Her discovery commerce platform for beauty products has seen its fair share of copycats since its launch in 2010.
As Beauchamp tells the audience Monday at Fast Company's Innovation Festival, after Birchbox began to take off, product sample subscription services quickly started cropping up everywhere.
One such competitor came from the Germany-based Samwer brothers, who are infamous for cloning companies like Amazon and PayPal. Beauchamp says they raised €75 million - or about $80 million - against Birchbox to launch a European clone of her beauty product subscription service, which they named GlossyBox - "Awesome day," the cofounder jokes.
While she admits the competition was unsettling at the time, Beauchamp says Birchbox was growing so rapidly, she didn't have time to focus on the competition. Instead, there was one thing that kept things from falling apart: her company vision.

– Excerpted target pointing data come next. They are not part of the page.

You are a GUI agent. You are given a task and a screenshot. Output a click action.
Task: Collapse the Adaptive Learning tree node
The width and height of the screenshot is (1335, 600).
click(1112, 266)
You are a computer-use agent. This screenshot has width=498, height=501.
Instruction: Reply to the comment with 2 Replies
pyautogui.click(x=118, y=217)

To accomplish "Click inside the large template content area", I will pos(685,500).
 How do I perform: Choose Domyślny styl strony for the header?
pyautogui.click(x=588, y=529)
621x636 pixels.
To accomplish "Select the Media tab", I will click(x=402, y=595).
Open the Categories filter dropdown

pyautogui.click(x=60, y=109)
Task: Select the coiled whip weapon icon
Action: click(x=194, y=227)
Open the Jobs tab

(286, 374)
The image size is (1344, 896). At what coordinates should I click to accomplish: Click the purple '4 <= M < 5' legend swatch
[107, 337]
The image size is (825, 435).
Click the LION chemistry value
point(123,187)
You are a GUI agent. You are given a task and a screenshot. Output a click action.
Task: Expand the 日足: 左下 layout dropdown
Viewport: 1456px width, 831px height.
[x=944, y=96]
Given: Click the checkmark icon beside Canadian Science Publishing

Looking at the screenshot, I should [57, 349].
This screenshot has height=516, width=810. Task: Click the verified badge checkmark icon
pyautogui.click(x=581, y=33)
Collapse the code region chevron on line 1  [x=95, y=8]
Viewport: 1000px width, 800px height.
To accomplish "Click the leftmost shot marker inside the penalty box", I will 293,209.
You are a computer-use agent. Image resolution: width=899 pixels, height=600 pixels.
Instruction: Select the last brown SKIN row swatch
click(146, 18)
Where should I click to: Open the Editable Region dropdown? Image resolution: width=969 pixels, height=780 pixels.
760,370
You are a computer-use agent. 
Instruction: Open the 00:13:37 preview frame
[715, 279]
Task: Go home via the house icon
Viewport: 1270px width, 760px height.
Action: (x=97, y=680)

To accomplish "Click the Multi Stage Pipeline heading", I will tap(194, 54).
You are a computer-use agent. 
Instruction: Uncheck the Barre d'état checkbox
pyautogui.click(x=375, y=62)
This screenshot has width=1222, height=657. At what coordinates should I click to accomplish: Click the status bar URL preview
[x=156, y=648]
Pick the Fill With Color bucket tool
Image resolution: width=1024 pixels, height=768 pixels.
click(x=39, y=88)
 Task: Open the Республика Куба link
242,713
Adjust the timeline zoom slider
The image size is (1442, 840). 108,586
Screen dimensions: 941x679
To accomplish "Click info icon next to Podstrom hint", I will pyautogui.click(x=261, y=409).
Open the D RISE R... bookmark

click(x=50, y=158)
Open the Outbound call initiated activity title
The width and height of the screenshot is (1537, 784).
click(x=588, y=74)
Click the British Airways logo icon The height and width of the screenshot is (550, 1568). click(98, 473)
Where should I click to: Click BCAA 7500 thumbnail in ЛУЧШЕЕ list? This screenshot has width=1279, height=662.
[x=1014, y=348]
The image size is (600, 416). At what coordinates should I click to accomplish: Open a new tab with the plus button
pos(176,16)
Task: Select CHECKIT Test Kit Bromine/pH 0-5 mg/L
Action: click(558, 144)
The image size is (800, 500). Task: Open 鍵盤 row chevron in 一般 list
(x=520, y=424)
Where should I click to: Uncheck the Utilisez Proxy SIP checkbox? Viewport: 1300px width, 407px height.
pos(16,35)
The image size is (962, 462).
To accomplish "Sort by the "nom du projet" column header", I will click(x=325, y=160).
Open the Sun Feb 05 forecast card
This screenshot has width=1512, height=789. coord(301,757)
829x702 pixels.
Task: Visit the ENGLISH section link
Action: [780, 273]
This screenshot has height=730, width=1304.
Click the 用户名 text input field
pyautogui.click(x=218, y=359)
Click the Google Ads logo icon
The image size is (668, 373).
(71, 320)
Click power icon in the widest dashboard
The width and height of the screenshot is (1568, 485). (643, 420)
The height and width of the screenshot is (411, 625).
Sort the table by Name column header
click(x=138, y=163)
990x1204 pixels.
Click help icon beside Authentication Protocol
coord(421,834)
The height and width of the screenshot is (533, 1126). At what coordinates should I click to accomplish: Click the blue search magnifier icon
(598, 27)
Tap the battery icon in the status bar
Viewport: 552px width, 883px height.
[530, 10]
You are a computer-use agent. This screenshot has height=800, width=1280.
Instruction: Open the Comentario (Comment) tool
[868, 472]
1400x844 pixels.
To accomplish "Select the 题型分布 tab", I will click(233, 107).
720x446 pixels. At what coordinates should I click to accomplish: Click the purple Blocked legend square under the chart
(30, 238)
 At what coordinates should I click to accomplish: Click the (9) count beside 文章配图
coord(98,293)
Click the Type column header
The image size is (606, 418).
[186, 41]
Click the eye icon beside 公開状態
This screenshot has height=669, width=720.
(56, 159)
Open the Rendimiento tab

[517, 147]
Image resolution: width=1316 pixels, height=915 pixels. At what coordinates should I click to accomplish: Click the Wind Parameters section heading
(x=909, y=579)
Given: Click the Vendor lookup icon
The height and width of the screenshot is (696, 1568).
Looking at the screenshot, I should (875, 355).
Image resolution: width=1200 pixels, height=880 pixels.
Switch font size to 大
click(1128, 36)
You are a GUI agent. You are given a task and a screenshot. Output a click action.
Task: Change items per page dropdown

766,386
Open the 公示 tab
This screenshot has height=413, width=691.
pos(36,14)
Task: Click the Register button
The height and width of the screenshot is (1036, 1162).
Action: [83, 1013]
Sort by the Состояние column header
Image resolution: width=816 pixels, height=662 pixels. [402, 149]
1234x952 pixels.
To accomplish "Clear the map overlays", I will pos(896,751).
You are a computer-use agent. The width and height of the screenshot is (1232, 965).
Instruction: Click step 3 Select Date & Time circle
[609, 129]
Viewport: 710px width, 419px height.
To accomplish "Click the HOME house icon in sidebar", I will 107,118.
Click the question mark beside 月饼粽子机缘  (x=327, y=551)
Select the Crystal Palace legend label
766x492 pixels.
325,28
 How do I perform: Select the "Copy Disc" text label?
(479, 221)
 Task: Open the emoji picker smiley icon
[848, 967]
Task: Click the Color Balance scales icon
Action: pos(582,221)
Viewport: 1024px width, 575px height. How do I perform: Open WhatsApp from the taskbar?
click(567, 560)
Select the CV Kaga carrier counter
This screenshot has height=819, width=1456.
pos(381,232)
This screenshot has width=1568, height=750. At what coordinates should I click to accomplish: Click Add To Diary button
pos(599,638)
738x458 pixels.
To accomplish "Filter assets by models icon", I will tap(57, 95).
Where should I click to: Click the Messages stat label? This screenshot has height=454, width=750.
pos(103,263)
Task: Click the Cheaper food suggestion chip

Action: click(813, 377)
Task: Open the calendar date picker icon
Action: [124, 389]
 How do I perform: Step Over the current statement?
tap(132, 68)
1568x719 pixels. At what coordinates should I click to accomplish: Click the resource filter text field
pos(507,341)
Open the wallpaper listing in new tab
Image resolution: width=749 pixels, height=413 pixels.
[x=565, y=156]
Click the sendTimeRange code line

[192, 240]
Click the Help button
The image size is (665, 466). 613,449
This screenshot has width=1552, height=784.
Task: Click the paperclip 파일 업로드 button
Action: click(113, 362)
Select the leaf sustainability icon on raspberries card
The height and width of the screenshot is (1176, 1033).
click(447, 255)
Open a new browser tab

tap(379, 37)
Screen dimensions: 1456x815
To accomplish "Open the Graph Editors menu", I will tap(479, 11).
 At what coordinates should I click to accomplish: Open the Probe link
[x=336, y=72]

"One thing that they cannot touch about your company forever is vision, and eventually that really does translate into your brand," Beauchamp says.
From the beginning, Beauchamp says she and her team knew that the process of discovering beauty wasn't enjoyable for all customers. Over time, that vision evolved and matured, Beauchamp says, and continued to drive the business forward.
"We realized that our idea was so much bigger than what we initially thought, which is that there are a majority of women who are nobody's priority in the category of beauty and that ... we can obsess over her, we can prioritize her," she tells the audience.
"All of that has allowed us to stay focused on what we know how to do, and then as all of the competition continues to come into the playground, we understand it best, and I feel like they're coming in and we're going to high school," Beauchamp says.